A automedicação é um prato cheio para os microorganismos. “O balconista sugere o que pensa ser bom para o cliente e ele acha que se dará melhor com um remédio de última geração, quase sempre mais caro. Se todo mundo usar a novidade, ela não vai mais servir”, aconselha Isaías Raw, presidente da Fundação Butantan, em São Paulo, que produz vacinas contra hepatite, gripe, tuberculose e meningite para a rede pública. A função dos antibióticos é romper a parede da bactéria para matá-la ou atuar em seu metabolismo, interrompendo sua reprodução. Quando não são ingeridos da maneira correta, eles eliminam as bactérias sensíveis e fortalecem as mais resistentes. Obrigados a se modificarem para devorar os inimigos e se manterem vivos, os vírus e as bactérias desenvolveram um arsenal de ferramentas para enganar as células.

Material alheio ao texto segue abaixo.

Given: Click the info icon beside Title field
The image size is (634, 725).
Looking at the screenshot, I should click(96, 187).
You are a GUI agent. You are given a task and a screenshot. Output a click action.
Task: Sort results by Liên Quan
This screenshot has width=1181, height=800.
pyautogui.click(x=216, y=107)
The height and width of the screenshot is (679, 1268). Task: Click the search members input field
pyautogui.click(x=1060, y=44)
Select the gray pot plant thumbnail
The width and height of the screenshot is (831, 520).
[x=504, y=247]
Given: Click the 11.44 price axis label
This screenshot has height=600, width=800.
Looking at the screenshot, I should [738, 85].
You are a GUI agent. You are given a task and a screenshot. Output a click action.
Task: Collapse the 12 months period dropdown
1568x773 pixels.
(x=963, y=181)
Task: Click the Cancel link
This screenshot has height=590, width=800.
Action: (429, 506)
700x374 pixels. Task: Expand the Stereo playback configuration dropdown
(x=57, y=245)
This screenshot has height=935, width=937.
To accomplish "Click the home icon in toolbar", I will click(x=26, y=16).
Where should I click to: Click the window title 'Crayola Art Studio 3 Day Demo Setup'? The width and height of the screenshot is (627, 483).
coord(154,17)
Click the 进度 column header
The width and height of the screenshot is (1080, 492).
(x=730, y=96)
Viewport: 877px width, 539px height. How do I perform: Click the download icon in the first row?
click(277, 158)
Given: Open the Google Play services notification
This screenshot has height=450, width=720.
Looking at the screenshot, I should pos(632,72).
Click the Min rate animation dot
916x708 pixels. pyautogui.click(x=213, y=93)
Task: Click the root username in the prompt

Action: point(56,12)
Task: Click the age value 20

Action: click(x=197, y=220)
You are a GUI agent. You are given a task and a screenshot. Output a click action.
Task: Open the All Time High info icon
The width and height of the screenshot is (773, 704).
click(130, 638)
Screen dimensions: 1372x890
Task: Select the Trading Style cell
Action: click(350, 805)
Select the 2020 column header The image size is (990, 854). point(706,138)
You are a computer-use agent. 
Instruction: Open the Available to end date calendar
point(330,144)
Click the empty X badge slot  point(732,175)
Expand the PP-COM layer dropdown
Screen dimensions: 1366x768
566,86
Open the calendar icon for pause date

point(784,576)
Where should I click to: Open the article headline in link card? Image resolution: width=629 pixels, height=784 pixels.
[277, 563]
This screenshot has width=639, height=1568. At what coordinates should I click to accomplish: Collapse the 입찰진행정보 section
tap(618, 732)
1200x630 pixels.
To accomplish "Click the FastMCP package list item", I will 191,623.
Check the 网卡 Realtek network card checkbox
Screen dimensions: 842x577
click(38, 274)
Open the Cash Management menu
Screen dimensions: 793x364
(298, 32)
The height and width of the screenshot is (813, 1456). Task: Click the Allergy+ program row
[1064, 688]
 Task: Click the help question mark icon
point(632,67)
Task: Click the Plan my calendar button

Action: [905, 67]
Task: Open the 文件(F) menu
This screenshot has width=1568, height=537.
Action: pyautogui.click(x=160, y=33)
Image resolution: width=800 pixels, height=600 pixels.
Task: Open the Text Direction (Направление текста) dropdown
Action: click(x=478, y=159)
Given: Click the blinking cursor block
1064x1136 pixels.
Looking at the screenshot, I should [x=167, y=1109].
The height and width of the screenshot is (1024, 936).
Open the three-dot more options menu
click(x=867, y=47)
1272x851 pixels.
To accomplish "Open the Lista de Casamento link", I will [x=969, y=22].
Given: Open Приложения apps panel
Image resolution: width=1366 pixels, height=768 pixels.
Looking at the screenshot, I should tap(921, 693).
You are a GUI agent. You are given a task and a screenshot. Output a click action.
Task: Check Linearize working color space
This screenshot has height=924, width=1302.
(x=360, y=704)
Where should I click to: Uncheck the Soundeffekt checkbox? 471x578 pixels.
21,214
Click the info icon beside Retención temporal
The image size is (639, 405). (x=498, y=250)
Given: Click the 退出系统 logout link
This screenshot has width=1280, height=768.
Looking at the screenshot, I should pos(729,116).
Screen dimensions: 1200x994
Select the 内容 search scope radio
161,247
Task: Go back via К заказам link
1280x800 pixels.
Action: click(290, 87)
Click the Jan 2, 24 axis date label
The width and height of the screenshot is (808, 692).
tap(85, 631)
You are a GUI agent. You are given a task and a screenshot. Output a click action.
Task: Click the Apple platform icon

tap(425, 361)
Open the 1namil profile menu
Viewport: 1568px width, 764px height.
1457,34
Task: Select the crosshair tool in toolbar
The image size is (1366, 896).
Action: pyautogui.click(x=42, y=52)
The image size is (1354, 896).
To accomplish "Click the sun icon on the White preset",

Enquanto as bactérias são organismos unicelulares com vida própria, os vírus não passam de um envelope de proteína que depende da máquina humana para se multiplicar. Por isso é tão difícil encontrar remédios que os fulmine sem eliminar o que há em volta. “Os vírus enviam comandos químicos às células para que elas produzam um exército de replicantes”, ensina Maulori Cabral, professor de virologia da Universidade Federal do Rio de Janeiro (UFRJ). As mutações ocorrem por dois motivo. Um deles
é um erro da célula humana ao fazer as cópias. O outro são as recombinações, que acontecem quando dois vírus diferentes se encontram dentro de um organismo, em geral um animal, e dão origem a um terceiro tipo.